> _Problem statement_: At the line containing "Click the word Biology in the second bullet", begin retyping, and continue word for word until the records below run out.

(Pixel coordinate grounding data)
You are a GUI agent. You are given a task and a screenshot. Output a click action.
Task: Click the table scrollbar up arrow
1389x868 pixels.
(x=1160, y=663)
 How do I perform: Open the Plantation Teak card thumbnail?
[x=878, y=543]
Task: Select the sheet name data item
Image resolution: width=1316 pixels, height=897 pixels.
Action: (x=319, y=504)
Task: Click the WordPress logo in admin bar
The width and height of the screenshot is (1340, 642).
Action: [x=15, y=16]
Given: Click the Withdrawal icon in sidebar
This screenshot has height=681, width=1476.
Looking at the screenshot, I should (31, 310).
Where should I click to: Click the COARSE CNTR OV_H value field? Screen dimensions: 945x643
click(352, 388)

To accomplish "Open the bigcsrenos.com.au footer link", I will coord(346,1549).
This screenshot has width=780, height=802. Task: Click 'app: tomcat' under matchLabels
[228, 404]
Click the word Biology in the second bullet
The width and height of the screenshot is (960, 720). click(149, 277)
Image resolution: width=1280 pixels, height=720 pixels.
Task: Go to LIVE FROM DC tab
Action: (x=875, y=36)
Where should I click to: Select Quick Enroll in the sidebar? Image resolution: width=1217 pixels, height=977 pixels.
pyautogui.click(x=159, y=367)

> _Task solution_:
Click the word Biology in the second bullet
The width and height of the screenshot is (960, 720). click(149, 277)
Image resolution: width=1280 pixels, height=720 pixels.
Task: Go to LIVE FROM DC tab
Action: (x=875, y=36)
Where should I click to: Select Quick Enroll in the sidebar? Image resolution: width=1217 pixels, height=977 pixels.
pyautogui.click(x=159, y=367)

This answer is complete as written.